§ **Your task**
Could you print, exactly as they stand, the lines from the one holding "Switch to the 日K tab" to the end of the data below, and nothing more?

§ **Source material**
____________________

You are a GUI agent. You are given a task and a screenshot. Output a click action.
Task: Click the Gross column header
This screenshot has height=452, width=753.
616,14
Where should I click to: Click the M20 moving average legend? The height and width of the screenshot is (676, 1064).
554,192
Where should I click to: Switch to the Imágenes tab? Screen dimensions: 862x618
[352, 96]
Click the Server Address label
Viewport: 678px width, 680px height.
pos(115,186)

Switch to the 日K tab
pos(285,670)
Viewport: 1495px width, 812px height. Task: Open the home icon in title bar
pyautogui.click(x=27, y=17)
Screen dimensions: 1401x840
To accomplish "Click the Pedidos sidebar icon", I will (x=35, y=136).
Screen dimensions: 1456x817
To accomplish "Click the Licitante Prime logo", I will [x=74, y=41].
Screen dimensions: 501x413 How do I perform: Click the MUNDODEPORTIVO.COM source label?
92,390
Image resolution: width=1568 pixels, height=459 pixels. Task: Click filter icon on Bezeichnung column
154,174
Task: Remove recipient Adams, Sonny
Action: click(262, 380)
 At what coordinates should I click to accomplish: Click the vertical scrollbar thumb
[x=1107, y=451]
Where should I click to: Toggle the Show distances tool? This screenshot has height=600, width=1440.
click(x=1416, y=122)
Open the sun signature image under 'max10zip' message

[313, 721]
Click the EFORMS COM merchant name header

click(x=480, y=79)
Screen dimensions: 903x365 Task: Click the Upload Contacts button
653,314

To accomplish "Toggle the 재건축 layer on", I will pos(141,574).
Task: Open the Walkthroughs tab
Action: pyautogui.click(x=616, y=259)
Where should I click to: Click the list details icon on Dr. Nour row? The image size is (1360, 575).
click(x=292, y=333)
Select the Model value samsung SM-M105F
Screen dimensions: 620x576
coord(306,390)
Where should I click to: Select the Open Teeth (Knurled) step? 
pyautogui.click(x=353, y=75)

____________________

§ **Solution for this task**
Switch to the 日K tab
pos(285,670)
Viewport: 1495px width, 812px height. Task: Open the home icon in title bar
pyautogui.click(x=27, y=17)
Screen dimensions: 1401x840
To accomplish "Click the Pedidos sidebar icon", I will (x=35, y=136).
Screen dimensions: 1456x817
To accomplish "Click the Licitante Prime logo", I will [x=74, y=41].
Screen dimensions: 501x413 How do I perform: Click the MUNDODEPORTIVO.COM source label?
92,390
Image resolution: width=1568 pixels, height=459 pixels. Task: Click filter icon on Bezeichnung column
154,174
Task: Remove recipient Adams, Sonny
Action: click(262, 380)
 At what coordinates should I click to accomplish: Click the vertical scrollbar thumb
[x=1107, y=451]
Where should I click to: Toggle the Show distances tool? This screenshot has height=600, width=1440.
click(x=1416, y=122)
Open the sun signature image under 'max10zip' message

[313, 721]
Click the EFORMS COM merchant name header

click(x=480, y=79)
Screen dimensions: 903x365 Task: Click the Upload Contacts button
653,314

To accomplish "Toggle the 재건축 layer on", I will pos(141,574).
Task: Open the Walkthroughs tab
Action: pyautogui.click(x=616, y=259)
Where should I click to: Click the list details icon on Dr. Nour row? The image size is (1360, 575).
click(x=292, y=333)
Select the Model value samsung SM-M105F
Screen dimensions: 620x576
coord(306,390)
Where should I click to: Select the Open Teeth (Knurled) step? 
pyautogui.click(x=353, y=75)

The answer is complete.